Well, here comes a new highlight of their efforts:
What do the authors of the children's book Brown Bear, Brown Bear, What Do You See? and a 2008 book called Ethical Marxism: The Categorical Imperative of Liberation have in common?
Both are named Bill Martin and, for now, neither is being added to Texas schoolbooks.
In its haste to sort out the state's social studies curriculum standards this month, the State Board of Education tossed children's author Martin, who died in 2004, from a proposal for the third-grade section. Board member Pat Hardy, R-Weatherford, who made the motion, cited books he had written for adults that contain "very strong critiques of capitalism and the American system."
Trouble is, the Bill Martin Jr. who wrote the Brown Bear series never wrote anything political, unless you count a book that taught kids how to say the Pledge of Allegiance, his friends said. The book on Marxism was written by Bill Martin, a philosophy professor at DePaul University in Chicago.

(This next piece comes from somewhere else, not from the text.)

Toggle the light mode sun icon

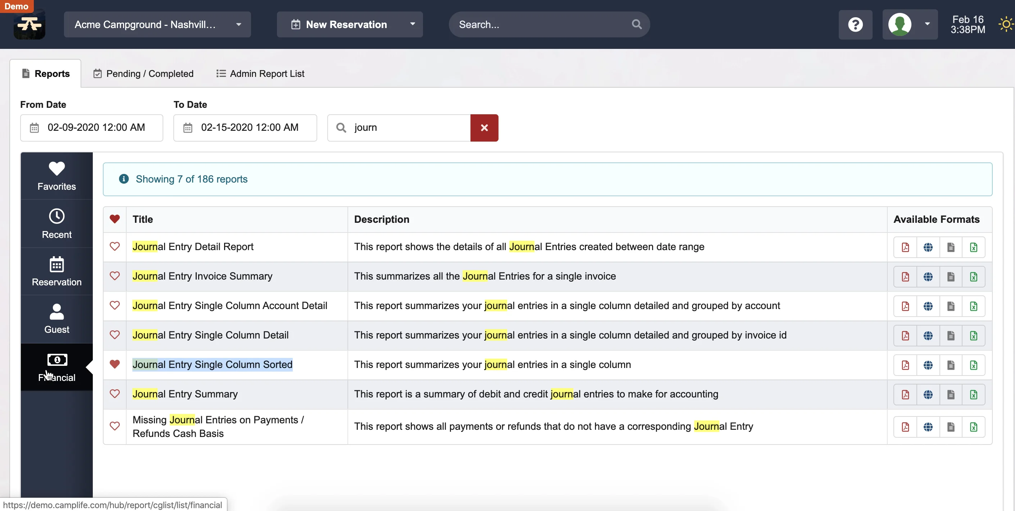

The Texas students subjected to years of what I call "only-white-men-and-war-battles-are-important" history are the ones I get in my surveys, fresh out of high school. A good portion of them will already question my ability, authority, teaching style, etc, because I am a woman of color. Combine that hostility with the fact that I teach the survey from a social and cultural history perspective and emphasize "shifting the lens"--viewing an event or era or concept from diverse perspectives--and you get a situation that makes me dread-until-I-am-sick walking into a classroom sometimes.
And this does not just affect elle, the historian. It affects elle, the mama, as well. Last week, I wrote on facebook and twitter about experiences my son was having in social studies classes. As one of a few black kids in fifth grade, he notices the other students look at him when black people come up during class (last week it was Harriet Tubman and Cinque of the Amistad). I'd point out that that is partially a result of teaching a history in which black people randomly pop up rather than being understood as an integral part of the story of this country. Of course, that is a reflection of a much larger scale erasure and othering--my son exists not as an individual, but as representative of a group in which one can easily stand in for another.
My son, big admirer of President Barack Obama, was also upset by the fact that his teacher talked negatively about "Obama Healthcare," telling the children that it was going to cost a trillion dollars and that even their grandchildren's children would still be paying for it. I already had an encounter with her when she sent out a short, snippity note about how our school district wouldn't be showing Obama's speech to school children a few months ago (ours was the only district here that didn't--probably speaks volumes).
From my position in the Lone Star State, I have to ask, that fear that conservatives had--that Obama was trying to indoctrinate their children--is that called irony or hypocrisy?
Because I'm really worried about what they're teaching--and not teaching--my son.
2 comments:
As one of a few black kids in fifth grade, he notices the other students look at him when black people come up during class (last week it was Harriet Tubman and Cinque of the Amistad).
My brother described the same phenomenon in his class - he was one of two or three Latin@ kids in his grade school classes, and whenever a Hispanic name or person came up (which happened a lot when studying the colonization of South America), he said everyone in the class would turn to look at him. (He would describe it with an accompanying "sshhhhOOOM" noise, like the whip-pan noise on sitcoms.) He used to hate the sections with a lot of Hispanic characters because he didn't like being the center of so much attention.
This is the very reason I will be developing a love of history/reading into my future children. I hate hearing things like this.